Former British magazine

Cassell's Magazine is a British magazine that was published monthly from 1897 to 1912. It was the successor to Cassell's Illustrated Family Paper (1853–1867), becoming Cassell's Family Magazine in 1874, Cassell's Magazine in 1897, and, after 1912, Cassell's Magazine of Fiction.

The magazine was edited by Henry George Bonavia Hunt from 1874 to 1896, Max Pemberton from 1896 to 1905, David Williamson from 1905 to November 1908, Walter Smith from December 1908 to 1912, and Newman Flower from 1912 to 1922. It was acquired by the Amalgamated Press in 1927 and merged with Storyteller in 1932.

In the 1890s, under Pemberton's editorship, the magazine was based on The Strand Magazine, attempting to be a competitor to that periodical. Contributing authors included Wilkie Collins, whose 1870 novel Man and Wife raised the magazine's circulation to 70,000. Following the success of George Newnes's Tit-Bits, the Strand Magazine and Alfred Harmsworth's Answers, Cassell's began publishing a combination of journalistic miscellanea and illustrated fiction by popular novelists such as Robert Louis Stevenson, Arthur Quiller-Couch, Sheridan Le Fanu, J. M. Barrie, Bertram Fletcher Robinson, P. G. Wodehouse, Marjorie Bowen and Warwick Deeping.
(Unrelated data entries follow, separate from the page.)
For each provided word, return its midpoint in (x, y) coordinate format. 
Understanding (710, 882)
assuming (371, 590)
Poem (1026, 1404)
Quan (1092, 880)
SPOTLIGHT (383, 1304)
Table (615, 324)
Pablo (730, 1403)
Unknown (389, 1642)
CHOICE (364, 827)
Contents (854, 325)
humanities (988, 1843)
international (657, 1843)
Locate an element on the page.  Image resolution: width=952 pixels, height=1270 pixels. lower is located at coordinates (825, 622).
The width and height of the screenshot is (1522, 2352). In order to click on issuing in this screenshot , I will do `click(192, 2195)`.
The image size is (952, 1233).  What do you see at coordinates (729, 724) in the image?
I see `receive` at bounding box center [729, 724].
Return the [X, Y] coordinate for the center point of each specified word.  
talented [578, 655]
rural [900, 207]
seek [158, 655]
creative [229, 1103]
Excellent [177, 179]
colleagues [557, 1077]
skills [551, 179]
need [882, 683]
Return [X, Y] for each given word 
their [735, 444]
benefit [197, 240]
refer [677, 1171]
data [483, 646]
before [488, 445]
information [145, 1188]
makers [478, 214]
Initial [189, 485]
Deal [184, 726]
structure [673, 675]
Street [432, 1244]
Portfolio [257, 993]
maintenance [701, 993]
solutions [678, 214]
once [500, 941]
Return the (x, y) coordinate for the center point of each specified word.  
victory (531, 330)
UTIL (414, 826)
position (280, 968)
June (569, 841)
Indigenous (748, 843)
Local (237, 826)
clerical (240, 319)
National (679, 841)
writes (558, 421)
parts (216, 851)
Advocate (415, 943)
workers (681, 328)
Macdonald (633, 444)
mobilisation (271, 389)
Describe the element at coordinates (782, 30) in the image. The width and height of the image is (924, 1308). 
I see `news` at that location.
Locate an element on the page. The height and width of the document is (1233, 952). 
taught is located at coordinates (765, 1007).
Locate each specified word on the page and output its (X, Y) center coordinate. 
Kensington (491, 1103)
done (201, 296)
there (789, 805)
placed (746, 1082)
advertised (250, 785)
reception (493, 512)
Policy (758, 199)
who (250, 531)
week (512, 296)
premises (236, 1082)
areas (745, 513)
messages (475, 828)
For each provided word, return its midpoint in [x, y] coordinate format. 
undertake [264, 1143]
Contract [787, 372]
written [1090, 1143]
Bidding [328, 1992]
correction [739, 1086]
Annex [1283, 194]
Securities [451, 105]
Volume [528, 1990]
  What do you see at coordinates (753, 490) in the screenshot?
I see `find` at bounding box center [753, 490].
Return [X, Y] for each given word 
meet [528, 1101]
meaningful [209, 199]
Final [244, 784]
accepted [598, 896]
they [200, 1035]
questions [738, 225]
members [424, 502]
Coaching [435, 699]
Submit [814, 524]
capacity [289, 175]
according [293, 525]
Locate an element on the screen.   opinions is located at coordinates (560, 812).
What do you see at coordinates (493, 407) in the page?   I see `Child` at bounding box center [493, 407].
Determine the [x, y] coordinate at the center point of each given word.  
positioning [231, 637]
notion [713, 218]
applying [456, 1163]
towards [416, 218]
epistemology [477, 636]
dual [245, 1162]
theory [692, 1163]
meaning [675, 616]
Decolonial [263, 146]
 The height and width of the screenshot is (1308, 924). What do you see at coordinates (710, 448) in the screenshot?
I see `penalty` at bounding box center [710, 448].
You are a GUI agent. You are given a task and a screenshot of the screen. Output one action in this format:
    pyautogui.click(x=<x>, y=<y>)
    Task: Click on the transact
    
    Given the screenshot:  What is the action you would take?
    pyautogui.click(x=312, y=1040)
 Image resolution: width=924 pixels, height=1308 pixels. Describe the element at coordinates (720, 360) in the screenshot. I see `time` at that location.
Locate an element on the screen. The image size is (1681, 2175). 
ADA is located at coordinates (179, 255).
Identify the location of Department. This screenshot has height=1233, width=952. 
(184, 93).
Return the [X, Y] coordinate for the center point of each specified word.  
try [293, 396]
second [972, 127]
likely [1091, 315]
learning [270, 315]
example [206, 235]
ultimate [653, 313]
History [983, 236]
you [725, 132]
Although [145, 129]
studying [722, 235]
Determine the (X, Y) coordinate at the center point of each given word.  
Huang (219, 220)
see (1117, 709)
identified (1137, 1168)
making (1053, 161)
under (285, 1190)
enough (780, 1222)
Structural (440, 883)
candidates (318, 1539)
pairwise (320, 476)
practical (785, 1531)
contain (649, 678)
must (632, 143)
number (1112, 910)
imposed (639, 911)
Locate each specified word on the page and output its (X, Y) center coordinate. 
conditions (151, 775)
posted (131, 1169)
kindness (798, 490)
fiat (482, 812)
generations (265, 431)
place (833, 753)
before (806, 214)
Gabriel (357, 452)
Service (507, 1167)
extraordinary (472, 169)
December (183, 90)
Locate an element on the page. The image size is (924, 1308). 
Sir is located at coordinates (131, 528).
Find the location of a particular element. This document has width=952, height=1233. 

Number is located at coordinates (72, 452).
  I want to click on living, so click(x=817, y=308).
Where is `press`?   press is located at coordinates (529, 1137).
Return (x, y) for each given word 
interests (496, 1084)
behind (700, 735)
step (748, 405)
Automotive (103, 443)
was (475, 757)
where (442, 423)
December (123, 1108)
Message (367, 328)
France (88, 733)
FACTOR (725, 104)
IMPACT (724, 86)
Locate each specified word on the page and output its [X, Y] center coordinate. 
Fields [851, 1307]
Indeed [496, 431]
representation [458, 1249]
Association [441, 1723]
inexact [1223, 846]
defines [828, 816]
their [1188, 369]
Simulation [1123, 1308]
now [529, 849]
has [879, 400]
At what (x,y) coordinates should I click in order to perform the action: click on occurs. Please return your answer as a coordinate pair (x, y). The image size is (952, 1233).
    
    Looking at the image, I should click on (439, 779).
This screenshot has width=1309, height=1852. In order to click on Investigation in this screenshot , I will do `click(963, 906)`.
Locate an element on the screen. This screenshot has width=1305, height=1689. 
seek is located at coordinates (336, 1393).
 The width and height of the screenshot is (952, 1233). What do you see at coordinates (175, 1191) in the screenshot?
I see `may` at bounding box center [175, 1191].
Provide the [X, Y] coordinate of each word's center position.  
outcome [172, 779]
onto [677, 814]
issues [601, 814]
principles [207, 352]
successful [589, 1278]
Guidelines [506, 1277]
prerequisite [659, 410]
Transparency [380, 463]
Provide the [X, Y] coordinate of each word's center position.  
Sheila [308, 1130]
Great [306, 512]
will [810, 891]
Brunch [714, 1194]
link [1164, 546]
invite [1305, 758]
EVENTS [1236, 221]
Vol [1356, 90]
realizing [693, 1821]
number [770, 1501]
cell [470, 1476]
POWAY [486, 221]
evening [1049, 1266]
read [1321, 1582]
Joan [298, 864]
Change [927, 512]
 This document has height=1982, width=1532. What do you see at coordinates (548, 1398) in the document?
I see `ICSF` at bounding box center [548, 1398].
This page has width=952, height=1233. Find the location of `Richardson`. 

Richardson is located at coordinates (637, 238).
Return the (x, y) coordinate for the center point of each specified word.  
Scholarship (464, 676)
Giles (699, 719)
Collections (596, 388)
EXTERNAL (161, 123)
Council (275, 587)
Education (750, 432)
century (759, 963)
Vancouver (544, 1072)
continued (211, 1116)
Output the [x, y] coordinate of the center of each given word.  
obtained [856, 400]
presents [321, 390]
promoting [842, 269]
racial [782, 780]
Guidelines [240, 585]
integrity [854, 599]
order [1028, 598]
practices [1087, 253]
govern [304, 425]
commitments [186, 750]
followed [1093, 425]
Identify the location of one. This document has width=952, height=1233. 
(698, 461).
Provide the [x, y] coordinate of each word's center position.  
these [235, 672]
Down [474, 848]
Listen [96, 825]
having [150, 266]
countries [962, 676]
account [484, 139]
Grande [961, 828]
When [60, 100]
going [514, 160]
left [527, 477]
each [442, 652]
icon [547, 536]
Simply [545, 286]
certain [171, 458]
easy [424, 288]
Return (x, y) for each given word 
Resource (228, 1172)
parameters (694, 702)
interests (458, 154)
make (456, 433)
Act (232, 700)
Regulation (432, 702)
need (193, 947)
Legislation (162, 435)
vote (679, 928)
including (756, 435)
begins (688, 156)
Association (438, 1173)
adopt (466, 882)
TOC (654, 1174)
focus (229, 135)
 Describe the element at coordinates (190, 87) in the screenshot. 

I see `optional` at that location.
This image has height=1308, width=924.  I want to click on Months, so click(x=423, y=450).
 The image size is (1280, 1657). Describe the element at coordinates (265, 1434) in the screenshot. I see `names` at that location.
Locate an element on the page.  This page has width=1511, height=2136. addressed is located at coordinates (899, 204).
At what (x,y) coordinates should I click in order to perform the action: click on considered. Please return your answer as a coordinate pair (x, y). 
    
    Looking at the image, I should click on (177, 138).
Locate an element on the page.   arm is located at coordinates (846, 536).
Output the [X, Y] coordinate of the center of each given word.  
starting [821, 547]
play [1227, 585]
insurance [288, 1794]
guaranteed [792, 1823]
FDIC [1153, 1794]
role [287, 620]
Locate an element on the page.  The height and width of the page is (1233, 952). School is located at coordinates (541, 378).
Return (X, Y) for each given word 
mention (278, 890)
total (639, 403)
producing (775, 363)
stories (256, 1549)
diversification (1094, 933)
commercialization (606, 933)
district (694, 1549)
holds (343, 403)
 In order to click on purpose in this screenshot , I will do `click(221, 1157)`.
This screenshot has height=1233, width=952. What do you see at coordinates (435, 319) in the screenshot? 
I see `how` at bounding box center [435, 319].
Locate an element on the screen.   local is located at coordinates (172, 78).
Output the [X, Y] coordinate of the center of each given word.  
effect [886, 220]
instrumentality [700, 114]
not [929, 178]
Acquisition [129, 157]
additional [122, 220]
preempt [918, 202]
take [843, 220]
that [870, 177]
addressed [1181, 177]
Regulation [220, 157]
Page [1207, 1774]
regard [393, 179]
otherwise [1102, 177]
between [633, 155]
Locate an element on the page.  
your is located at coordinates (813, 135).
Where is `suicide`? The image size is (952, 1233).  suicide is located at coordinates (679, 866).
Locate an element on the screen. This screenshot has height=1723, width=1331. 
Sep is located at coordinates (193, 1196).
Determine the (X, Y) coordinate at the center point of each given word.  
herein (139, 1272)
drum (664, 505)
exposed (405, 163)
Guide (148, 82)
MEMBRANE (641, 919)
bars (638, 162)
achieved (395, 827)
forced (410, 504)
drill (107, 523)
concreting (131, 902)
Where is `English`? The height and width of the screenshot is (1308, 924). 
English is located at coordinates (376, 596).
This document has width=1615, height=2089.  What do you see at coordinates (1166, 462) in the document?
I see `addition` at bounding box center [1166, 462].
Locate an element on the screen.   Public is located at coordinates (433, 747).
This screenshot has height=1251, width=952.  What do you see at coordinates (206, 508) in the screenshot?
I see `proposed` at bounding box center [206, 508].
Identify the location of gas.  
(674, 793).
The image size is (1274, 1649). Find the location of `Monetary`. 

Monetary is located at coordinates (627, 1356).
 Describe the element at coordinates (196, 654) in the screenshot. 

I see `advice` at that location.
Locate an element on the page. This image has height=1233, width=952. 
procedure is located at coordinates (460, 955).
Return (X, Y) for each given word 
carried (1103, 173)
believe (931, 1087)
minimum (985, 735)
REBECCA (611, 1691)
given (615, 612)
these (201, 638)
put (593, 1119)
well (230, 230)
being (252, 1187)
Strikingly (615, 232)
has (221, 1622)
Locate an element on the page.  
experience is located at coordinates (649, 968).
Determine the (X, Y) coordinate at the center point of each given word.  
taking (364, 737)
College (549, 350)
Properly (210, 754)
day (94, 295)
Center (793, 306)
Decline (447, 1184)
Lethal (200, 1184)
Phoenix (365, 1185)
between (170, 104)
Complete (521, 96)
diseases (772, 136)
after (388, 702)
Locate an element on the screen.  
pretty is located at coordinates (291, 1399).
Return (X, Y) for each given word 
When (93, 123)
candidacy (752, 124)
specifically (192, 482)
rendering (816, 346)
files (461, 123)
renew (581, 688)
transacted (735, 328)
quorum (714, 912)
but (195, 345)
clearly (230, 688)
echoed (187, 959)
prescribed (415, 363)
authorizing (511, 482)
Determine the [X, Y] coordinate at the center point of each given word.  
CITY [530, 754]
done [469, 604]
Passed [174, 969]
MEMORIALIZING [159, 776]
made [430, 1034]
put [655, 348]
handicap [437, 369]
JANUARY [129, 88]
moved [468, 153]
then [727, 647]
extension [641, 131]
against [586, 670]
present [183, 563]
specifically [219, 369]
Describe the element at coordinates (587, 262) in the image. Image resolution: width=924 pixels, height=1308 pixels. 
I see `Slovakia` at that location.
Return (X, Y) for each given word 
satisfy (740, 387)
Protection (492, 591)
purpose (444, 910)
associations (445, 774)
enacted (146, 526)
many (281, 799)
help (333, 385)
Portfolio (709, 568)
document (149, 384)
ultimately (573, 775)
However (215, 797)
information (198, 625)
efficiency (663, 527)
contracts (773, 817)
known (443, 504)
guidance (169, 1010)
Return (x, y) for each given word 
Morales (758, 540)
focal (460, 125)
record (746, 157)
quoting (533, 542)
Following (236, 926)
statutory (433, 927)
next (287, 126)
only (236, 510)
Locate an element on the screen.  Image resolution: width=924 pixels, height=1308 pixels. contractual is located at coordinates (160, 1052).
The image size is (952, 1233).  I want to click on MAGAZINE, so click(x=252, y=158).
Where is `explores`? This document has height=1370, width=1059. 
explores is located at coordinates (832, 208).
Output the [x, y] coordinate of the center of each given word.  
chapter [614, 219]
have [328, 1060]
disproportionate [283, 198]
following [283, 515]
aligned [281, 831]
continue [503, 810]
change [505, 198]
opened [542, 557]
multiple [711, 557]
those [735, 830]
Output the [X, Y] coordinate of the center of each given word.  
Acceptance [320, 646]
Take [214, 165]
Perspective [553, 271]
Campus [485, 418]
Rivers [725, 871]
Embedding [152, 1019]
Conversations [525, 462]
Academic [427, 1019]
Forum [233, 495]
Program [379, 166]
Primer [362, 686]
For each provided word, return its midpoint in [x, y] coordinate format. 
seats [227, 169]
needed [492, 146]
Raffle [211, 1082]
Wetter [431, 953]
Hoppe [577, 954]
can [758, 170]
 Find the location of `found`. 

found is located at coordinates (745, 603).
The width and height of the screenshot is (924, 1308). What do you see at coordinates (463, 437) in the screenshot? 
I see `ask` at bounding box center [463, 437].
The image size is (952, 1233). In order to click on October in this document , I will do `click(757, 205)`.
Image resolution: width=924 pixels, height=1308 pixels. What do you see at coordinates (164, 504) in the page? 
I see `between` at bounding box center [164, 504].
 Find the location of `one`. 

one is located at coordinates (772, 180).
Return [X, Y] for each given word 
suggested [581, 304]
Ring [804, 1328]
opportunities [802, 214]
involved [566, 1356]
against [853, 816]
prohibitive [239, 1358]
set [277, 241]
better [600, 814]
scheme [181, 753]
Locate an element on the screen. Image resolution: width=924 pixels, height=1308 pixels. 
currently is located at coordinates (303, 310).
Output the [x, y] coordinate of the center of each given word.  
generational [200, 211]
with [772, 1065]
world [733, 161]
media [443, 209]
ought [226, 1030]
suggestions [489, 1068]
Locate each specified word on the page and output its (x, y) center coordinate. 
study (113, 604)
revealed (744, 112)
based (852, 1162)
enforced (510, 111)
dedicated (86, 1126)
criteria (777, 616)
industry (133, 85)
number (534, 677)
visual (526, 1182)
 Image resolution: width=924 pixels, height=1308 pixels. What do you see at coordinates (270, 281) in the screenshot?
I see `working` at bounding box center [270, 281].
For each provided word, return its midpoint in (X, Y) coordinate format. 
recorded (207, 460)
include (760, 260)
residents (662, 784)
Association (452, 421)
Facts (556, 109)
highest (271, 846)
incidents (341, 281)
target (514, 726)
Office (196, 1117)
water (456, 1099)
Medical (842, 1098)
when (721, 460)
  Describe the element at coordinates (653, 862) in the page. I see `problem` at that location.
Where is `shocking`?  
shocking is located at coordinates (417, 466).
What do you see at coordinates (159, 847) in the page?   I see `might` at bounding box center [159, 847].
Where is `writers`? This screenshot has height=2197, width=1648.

Other contributors were E. W. Hornung, who contributed various Raffles stories in the late 1890s; Rudyard Kipling, with a serialisation of his story Kim from January to November 1901; Henry Rider Haggard, with a serialisation of his stories The Brethren from December 1903 to November 1904, and Benita from December 1905 to May 1906; Arthur Conan Doyle's Through the Magic Door, serialised December 1906 to November 1907, and Constance Beerbohm, etc.

Joseph Conrad contributed 'Il Conde' to Cassell's Magazine, which went on to become one of the most reproduced of all his stories. In January 1908 he instructed his agent, 'Please secure the number' (CL 4:31), suggesting that Conrad was interested in seeing its illustrated publication in one of the most popular magazines of that time.

In 1912, under Flower's editorship, Cassell's became a "pulp" magazine, printed on wood pulp paper and aiming at a more populist type of fiction. This version of Cassell's carried fiction by E. Phillips Oppenheim, E. F. Benson, Robert W. Chambers, Max Pemberton and Vincent Ems. Cassell's Magazine also published non-fiction by Arnold Bennett.

An American edition of the magazine, dated one month later than the English, ran from January 1884 to December 1907.